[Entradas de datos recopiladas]
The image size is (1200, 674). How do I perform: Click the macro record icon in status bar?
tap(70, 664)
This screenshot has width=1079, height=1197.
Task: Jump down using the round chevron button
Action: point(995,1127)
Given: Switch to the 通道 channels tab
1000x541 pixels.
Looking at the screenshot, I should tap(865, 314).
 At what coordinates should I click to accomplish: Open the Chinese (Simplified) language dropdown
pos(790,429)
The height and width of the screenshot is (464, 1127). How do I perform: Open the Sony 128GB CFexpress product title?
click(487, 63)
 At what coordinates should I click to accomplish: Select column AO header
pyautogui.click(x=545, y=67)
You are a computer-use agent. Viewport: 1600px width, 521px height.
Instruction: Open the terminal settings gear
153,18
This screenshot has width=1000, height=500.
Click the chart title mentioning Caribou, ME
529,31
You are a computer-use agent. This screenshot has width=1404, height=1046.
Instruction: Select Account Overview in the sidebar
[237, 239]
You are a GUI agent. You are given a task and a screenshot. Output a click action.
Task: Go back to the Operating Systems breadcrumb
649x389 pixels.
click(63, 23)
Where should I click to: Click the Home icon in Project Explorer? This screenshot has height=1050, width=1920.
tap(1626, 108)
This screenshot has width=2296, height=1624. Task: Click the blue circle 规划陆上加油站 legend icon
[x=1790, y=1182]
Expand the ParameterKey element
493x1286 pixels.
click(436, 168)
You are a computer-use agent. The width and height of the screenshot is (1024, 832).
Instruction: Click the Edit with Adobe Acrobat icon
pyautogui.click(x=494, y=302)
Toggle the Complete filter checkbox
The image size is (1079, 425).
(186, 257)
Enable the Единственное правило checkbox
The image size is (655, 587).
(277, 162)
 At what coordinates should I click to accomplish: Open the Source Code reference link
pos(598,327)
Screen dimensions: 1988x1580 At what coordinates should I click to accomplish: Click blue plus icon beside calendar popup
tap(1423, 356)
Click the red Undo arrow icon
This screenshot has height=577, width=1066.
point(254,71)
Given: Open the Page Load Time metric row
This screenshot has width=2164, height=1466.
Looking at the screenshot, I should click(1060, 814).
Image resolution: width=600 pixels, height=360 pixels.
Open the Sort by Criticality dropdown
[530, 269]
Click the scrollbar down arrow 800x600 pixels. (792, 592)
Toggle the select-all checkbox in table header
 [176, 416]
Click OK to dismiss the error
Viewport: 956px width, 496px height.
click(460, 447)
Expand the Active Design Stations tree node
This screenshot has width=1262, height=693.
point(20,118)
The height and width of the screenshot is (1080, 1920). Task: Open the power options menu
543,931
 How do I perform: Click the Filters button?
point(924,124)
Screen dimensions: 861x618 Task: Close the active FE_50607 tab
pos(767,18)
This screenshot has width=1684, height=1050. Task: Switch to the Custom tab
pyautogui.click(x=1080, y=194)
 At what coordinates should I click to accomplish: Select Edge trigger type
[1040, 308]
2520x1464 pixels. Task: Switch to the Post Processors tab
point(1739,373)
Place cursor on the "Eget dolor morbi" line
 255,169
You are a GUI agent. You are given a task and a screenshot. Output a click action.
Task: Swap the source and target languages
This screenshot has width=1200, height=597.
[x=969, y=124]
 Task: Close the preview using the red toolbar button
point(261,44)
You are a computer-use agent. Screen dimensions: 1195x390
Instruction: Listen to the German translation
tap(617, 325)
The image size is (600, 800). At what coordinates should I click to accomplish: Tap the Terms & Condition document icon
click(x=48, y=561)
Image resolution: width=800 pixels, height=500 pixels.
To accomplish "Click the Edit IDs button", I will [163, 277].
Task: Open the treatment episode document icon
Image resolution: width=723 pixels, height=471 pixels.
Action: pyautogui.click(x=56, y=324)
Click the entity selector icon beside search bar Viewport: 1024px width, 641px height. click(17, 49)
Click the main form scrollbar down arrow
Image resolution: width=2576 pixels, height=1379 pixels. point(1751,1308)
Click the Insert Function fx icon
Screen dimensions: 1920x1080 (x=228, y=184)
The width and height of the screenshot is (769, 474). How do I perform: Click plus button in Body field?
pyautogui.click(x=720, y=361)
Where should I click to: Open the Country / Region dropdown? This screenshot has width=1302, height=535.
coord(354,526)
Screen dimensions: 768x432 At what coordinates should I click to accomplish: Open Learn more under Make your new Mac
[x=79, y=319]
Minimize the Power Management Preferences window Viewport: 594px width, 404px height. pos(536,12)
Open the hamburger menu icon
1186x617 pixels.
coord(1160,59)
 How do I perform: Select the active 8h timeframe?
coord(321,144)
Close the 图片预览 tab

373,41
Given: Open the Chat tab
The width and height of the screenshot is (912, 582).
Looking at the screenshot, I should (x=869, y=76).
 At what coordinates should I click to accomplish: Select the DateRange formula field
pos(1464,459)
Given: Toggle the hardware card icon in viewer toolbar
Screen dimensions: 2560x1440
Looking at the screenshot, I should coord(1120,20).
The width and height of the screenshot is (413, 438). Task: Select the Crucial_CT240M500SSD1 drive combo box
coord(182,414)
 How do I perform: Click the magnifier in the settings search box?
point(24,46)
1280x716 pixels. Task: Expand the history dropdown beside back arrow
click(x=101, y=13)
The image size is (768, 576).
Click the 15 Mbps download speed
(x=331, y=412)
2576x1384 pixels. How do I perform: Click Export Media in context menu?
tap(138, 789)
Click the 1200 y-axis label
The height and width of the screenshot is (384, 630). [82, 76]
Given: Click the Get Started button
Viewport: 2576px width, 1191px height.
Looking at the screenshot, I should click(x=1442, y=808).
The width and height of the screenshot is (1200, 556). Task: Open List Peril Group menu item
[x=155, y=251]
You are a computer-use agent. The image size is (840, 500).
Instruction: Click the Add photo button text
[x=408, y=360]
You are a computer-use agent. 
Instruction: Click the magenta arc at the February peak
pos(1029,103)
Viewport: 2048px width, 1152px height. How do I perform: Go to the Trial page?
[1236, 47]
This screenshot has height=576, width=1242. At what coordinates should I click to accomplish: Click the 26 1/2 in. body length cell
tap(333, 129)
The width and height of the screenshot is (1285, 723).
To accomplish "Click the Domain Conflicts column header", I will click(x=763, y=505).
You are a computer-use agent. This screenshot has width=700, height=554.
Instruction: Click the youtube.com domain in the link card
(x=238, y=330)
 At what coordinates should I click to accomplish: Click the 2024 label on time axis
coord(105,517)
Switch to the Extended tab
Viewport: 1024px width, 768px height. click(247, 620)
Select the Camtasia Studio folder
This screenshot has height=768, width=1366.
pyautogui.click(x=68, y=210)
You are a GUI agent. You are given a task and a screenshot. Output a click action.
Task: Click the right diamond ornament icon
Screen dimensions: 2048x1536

TRABAJO POR HACER ▸ Reescribe los registros cambiando "You are a computer-use agent" por "You are a GUI agent" en cada aparición, sin modificar nada más.

SOLUCIÓN PROPUESTA ▸
The image size is (1200, 674). How do I perform: Click the macro record icon in status bar?
tap(70, 664)
This screenshot has width=1079, height=1197.
Task: Jump down using the round chevron button
Action: point(995,1127)
Given: Switch to the 通道 channels tab
1000x541 pixels.
Looking at the screenshot, I should tap(865, 314).
 At what coordinates should I click to accomplish: Open the Chinese (Simplified) language dropdown
pos(790,429)
The height and width of the screenshot is (464, 1127). How do I perform: Open the Sony 128GB CFexpress product title?
click(487, 63)
 At what coordinates should I click to accomplish: Select column AO header
pyautogui.click(x=545, y=67)
You are a GUI agent. Viewport: 1600px width, 521px height.
Instruction: Open the terminal settings gear
153,18
This screenshot has width=1000, height=500.
Click the chart title mentioning Caribou, ME
529,31
You are a GUI agent. This screenshot has width=1404, height=1046.
Instruction: Select Account Overview in the sidebar
[237, 239]
You are a GUI agent. You are given a task and a screenshot. Output a click action.
Task: Go back to the Operating Systems breadcrumb
649x389 pixels.
click(63, 23)
Where should I click to: Click the Home icon in Project Explorer? This screenshot has height=1050, width=1920.
tap(1626, 108)
This screenshot has width=2296, height=1624. Task: Click the blue circle 规划陆上加油站 legend icon
[x=1790, y=1182]
Expand the ParameterKey element
493x1286 pixels.
click(436, 168)
You are a GUI agent. The width and height of the screenshot is (1024, 832).
Instruction: Click the Edit with Adobe Acrobat icon
pyautogui.click(x=494, y=302)
Toggle the Complete filter checkbox
The image size is (1079, 425).
(186, 257)
Enable the Единственное правило checkbox
The image size is (655, 587).
(277, 162)
 At what coordinates should I click to accomplish: Open the Source Code reference link
pos(598,327)
Screen dimensions: 1988x1580 At what coordinates should I click to accomplish: Click blue plus icon beside calendar popup
tap(1423, 356)
Click the red Undo arrow icon
This screenshot has height=577, width=1066.
point(254,71)
Given: Open the Page Load Time metric row
This screenshot has width=2164, height=1466.
Looking at the screenshot, I should click(1060, 814).
Image resolution: width=600 pixels, height=360 pixels.
Open the Sort by Criticality dropdown
[530, 269]
Click the scrollbar down arrow 800x600 pixels. (792, 592)
Toggle the select-all checkbox in table header
 [176, 416]
Click OK to dismiss the error
Viewport: 956px width, 496px height.
click(460, 447)
Expand the Active Design Stations tree node
This screenshot has width=1262, height=693.
point(20,118)
The height and width of the screenshot is (1080, 1920). Task: Open the power options menu
543,931
 How do I perform: Click the Filters button?
point(924,124)
Screen dimensions: 861x618 Task: Close the active FE_50607 tab
pos(767,18)
This screenshot has width=1684, height=1050. Task: Switch to the Custom tab
pyautogui.click(x=1080, y=194)
 At what coordinates should I click to accomplish: Select Edge trigger type
[1040, 308]
2520x1464 pixels. Task: Switch to the Post Processors tab
point(1739,373)
Place cursor on the "Eget dolor morbi" line
 255,169
You are a GUI agent. You are given a task and a screenshot. Output a click action.
Task: Swap the source and target languages
This screenshot has width=1200, height=597.
[x=969, y=124]
 Task: Close the preview using the red toolbar button
point(261,44)
You are a GUI agent. Screen dimensions: 1195x390
Instruction: Listen to the German translation
tap(617, 325)
The image size is (600, 800). At what coordinates should I click to accomplish: Tap the Terms & Condition document icon
click(x=48, y=561)
Image resolution: width=800 pixels, height=500 pixels.
To accomplish "Click the Edit IDs button", I will [163, 277].
Task: Open the treatment episode document icon
Image resolution: width=723 pixels, height=471 pixels.
Action: pyautogui.click(x=56, y=324)
Click the entity selector icon beside search bar Viewport: 1024px width, 641px height. click(17, 49)
Click the main form scrollbar down arrow
Image resolution: width=2576 pixels, height=1379 pixels. point(1751,1308)
Click the Insert Function fx icon
Screen dimensions: 1920x1080 (x=228, y=184)
The width and height of the screenshot is (769, 474). How do I perform: Click plus button in Body field?
pyautogui.click(x=720, y=361)
Where should I click to: Open the Country / Region dropdown? This screenshot has width=1302, height=535.
coord(354,526)
Screen dimensions: 768x432 At what coordinates should I click to accomplish: Open Learn more under Make your new Mac
[x=79, y=319]
Minimize the Power Management Preferences window Viewport: 594px width, 404px height. pos(536,12)
Open the hamburger menu icon
1186x617 pixels.
coord(1160,59)
 How do I perform: Select the active 8h timeframe?
coord(321,144)
Close the 图片预览 tab

373,41
Given: Open the Chat tab
The width and height of the screenshot is (912, 582).
Looking at the screenshot, I should (x=869, y=76).
 At what coordinates should I click to accomplish: Select the DateRange formula field
pos(1464,459)
Given: Toggle the hardware card icon in viewer toolbar
Screen dimensions: 2560x1440
Looking at the screenshot, I should coord(1120,20).
The width and height of the screenshot is (413, 438). Task: Select the Crucial_CT240M500SSD1 drive combo box
coord(182,414)
 How do I perform: Click the magnifier in the settings search box?
point(24,46)
1280x716 pixels. Task: Expand the history dropdown beside back arrow
click(x=101, y=13)
The image size is (768, 576).
Click the 15 Mbps download speed
(x=331, y=412)
2576x1384 pixels. How do I perform: Click Export Media in context menu?
tap(138, 789)
Click the 1200 y-axis label
The height and width of the screenshot is (384, 630). [82, 76]
Given: Click the Get Started button
Viewport: 2576px width, 1191px height.
Looking at the screenshot, I should click(x=1442, y=808).
The width and height of the screenshot is (1200, 556). Task: Open List Peril Group menu item
[x=155, y=251]
You are a GUI agent. The image size is (840, 500).
Instruction: Click the Add photo button text
[x=408, y=360]
You are a GUI agent. 
Instruction: Click the magenta arc at the February peak
pos(1029,103)
Viewport: 2048px width, 1152px height. How do I perform: Go to the Trial page?
[1236, 47]
This screenshot has height=576, width=1242. At what coordinates should I click to accomplish: Click the 26 1/2 in. body length cell
tap(333, 129)
The width and height of the screenshot is (1285, 723).
To accomplish "Click the Domain Conflicts column header", I will click(x=763, y=505).
You are a GUI agent. This screenshot has width=700, height=554.
Instruction: Click the youtube.com domain in the link card
(x=238, y=330)
 At what coordinates should I click to accomplish: Click the 2024 label on time axis
coord(105,517)
Switch to the Extended tab
Viewport: 1024px width, 768px height. click(247, 620)
Select the Camtasia Studio folder
This screenshot has height=768, width=1366.
pyautogui.click(x=68, y=210)
You are a GUI agent. You are given a task and a screenshot. Output a click action.
Task: Click the right diamond ornament icon
Screen dimensions: 2048x1536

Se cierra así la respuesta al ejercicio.